:: TASK DIRECTIONS ::
Begin at the top of the listing below. Write each line out exactly, ending with the line that holds "Silver, gut gelaunte".

--*--

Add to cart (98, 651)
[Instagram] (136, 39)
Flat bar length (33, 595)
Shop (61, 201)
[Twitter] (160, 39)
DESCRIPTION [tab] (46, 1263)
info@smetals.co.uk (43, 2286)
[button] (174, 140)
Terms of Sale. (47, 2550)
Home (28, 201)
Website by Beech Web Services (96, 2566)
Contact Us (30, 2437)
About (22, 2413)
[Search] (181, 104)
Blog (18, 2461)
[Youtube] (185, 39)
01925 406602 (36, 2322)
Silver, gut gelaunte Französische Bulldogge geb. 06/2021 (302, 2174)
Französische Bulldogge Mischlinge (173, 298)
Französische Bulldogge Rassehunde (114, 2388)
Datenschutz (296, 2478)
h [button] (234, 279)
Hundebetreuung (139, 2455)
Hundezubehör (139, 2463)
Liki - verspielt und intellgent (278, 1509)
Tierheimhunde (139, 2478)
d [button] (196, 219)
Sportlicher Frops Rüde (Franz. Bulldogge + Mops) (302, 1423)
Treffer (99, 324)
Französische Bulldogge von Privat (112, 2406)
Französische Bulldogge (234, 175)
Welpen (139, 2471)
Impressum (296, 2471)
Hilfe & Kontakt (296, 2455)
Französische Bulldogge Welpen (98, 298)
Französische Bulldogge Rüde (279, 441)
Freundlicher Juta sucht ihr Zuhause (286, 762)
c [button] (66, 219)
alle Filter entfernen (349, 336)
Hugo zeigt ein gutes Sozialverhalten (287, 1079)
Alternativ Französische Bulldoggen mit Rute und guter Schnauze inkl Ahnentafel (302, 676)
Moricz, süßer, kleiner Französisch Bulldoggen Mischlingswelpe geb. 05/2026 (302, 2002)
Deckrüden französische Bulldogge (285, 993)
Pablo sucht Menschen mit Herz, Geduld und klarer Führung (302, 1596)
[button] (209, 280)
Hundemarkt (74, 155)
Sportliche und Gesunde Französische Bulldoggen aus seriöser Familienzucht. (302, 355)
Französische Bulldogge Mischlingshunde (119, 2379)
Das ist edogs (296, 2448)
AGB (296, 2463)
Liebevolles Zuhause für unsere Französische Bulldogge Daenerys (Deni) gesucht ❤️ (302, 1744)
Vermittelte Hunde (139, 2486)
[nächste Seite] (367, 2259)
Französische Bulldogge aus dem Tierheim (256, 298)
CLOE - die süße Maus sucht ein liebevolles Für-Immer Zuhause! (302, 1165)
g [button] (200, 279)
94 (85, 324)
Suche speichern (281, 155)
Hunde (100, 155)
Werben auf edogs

--*--

:: OUTPUT OF THE TASK ::
Add to cart (98, 651)
[Instagram] (136, 39)
Flat bar length (33, 595)
Shop (61, 201)
[Twitter] (160, 39)
DESCRIPTION [tab] (46, 1263)
info@smetals.co.uk (43, 2286)
[button] (174, 140)
Terms of Sale. (47, 2550)
Home (28, 201)
Website by Beech Web Services (96, 2566)
Contact Us (30, 2437)
About (22, 2413)
[Search] (181, 104)
Blog (18, 2461)
[Youtube] (185, 39)
01925 406602 (36, 2322)
Silver, gut gelaunte Französische Bulldogge geb. 06/2021 (302, 2174)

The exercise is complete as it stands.